Work item. Identify all lines below that hold "will" and collect them.

Records for the task.
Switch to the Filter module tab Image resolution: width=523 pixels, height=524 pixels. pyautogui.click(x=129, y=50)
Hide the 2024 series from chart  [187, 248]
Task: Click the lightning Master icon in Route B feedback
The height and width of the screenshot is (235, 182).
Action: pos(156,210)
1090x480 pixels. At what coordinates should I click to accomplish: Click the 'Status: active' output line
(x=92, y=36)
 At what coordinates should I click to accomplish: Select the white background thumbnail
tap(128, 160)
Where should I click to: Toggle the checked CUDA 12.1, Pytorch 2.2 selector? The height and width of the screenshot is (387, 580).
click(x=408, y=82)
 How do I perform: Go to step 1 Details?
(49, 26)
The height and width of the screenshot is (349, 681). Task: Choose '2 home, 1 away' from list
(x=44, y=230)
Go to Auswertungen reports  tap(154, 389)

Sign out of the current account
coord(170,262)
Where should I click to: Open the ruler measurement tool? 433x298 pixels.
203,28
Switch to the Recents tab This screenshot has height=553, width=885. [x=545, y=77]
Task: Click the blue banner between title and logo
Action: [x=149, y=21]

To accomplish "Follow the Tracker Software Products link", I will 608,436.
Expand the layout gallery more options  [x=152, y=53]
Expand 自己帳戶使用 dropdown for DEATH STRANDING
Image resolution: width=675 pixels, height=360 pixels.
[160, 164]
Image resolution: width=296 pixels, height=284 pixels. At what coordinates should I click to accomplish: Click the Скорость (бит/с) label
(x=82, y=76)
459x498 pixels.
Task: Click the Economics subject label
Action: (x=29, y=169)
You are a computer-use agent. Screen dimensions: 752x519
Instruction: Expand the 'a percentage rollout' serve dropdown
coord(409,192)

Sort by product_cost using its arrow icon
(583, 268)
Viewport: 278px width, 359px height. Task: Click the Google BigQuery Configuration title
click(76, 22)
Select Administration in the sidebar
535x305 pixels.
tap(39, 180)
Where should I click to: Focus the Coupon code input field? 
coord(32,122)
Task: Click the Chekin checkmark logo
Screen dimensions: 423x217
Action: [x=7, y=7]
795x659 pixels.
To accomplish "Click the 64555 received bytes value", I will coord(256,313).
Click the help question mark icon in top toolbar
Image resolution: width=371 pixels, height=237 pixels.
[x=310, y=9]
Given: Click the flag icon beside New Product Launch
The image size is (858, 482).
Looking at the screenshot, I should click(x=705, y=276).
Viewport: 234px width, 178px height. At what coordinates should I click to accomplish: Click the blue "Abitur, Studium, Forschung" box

Answer space.
To accomplish "Follow the Tracker Software Products link", I will 608,436.
To accomplish "Click the 64555 received bytes value", I will coord(256,313).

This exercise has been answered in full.